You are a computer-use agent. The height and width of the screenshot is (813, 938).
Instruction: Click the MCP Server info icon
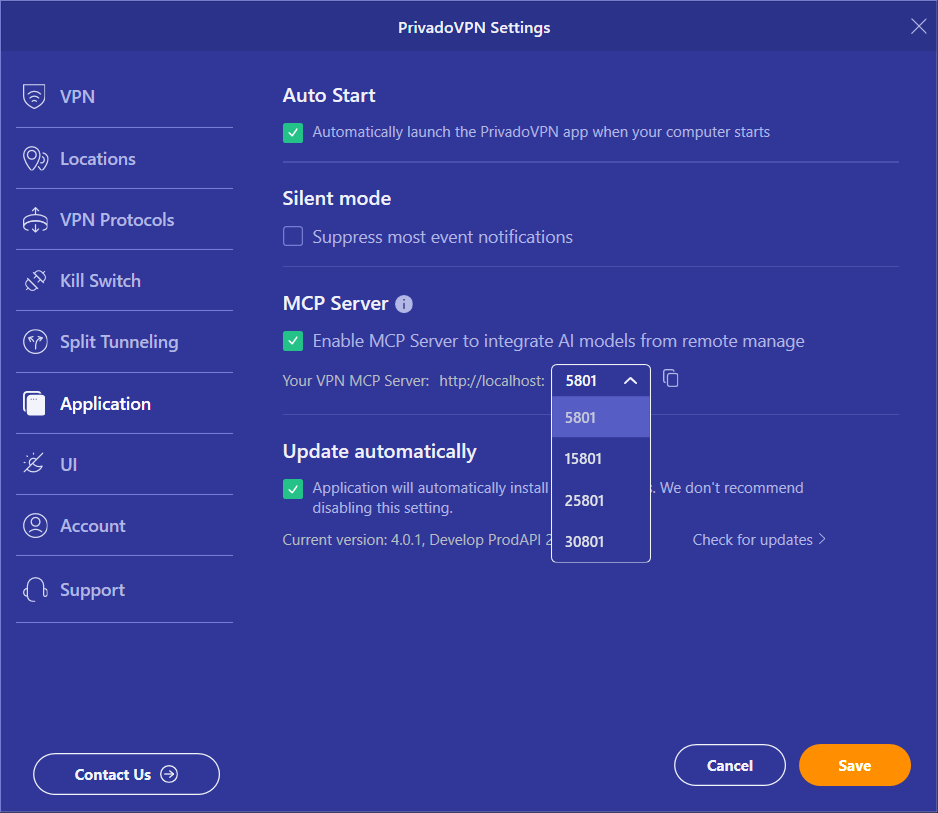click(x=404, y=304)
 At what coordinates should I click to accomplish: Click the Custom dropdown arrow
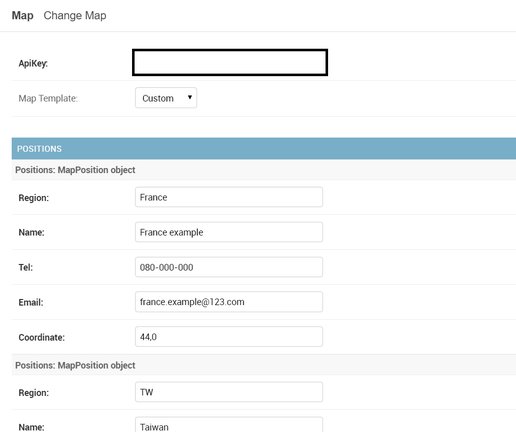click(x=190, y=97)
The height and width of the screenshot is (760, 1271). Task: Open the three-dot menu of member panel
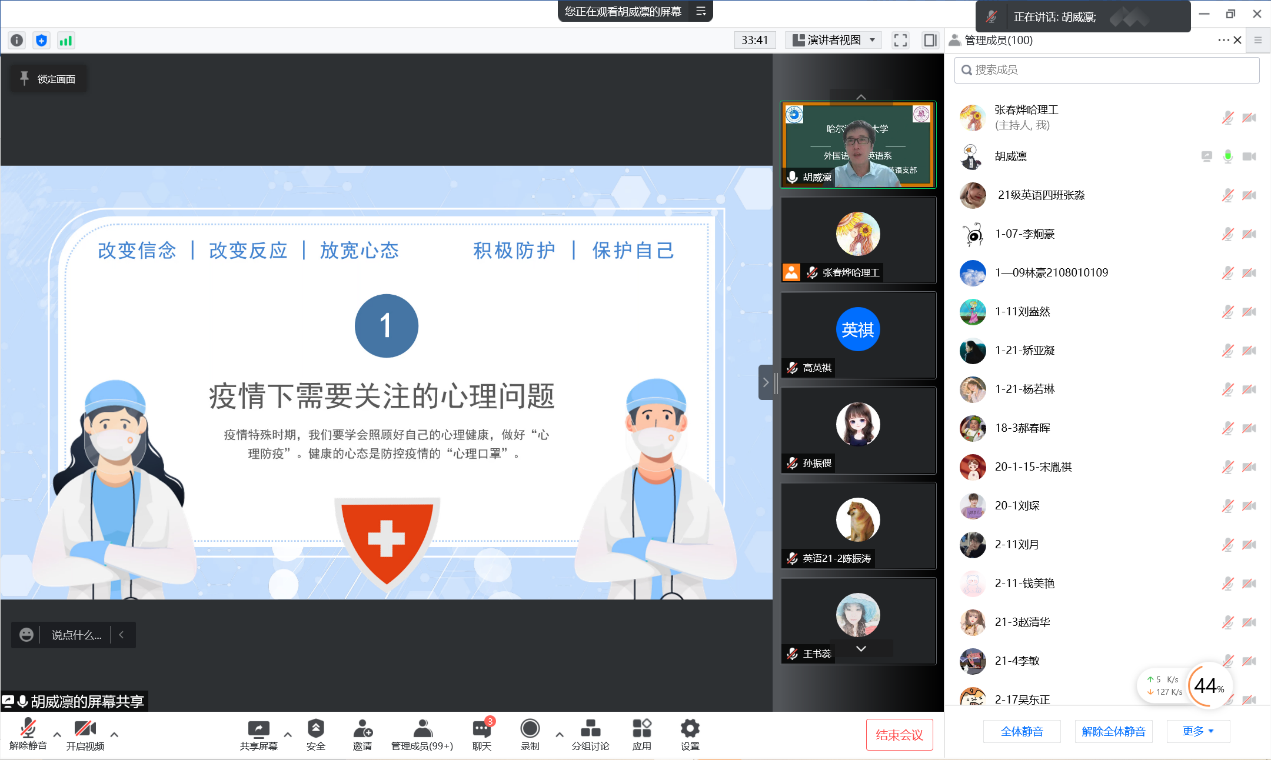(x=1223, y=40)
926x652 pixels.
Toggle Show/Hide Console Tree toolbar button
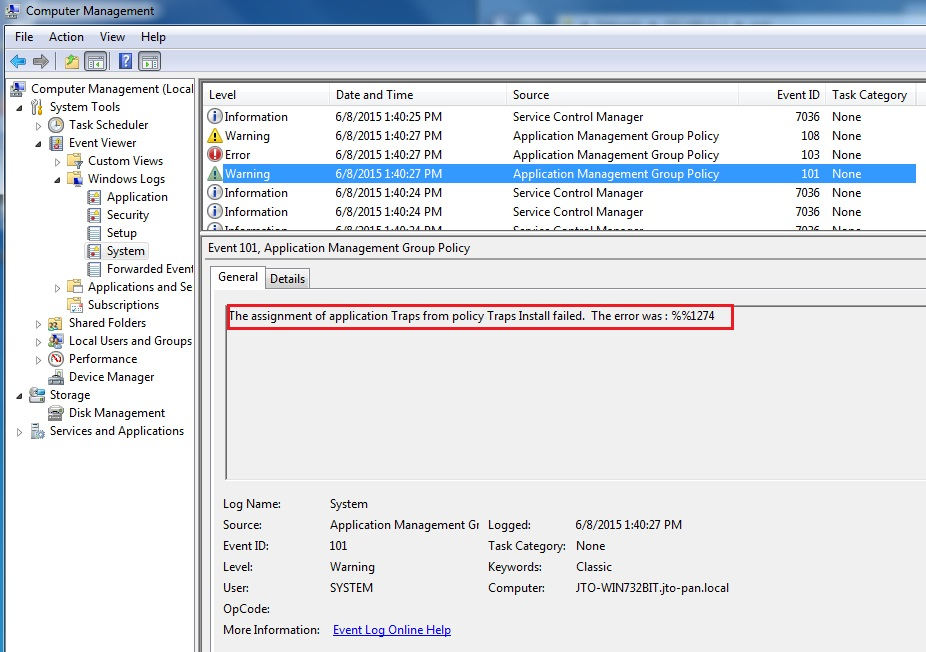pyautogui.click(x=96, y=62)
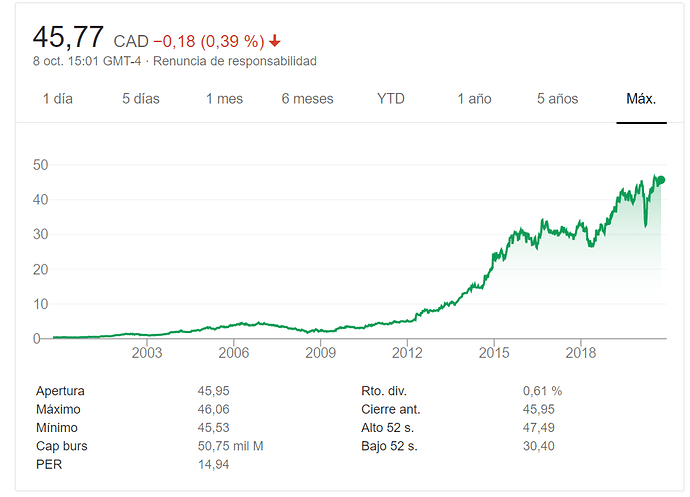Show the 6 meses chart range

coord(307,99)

▬▬▬▬▬▬▬▬▬▬

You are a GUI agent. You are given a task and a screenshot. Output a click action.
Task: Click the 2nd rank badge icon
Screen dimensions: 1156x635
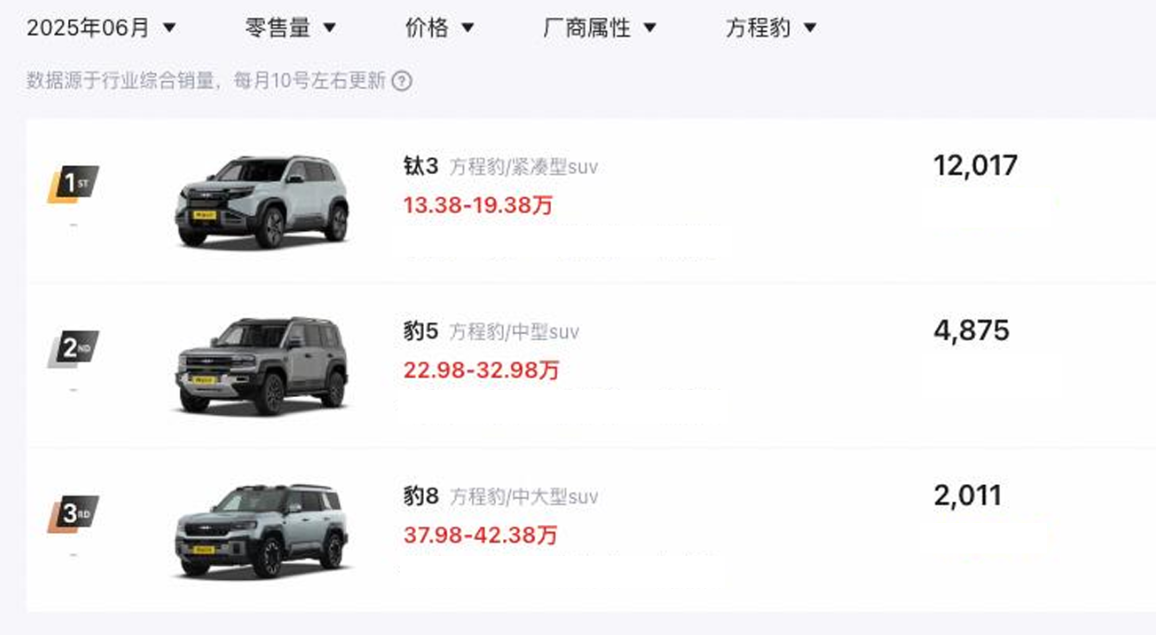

▬▬▬▬▬▬▬▬▬▬

> Task to complete
Copy out only the lines above from the one with "Task: Click the 2nd rank badge icon" to the one with "Screen dimensions: 1156x635", inclusive, exactly as they stand.

> Answer box
Task: Click the 2nd rank badge icon
Screen dimensions: 1156x635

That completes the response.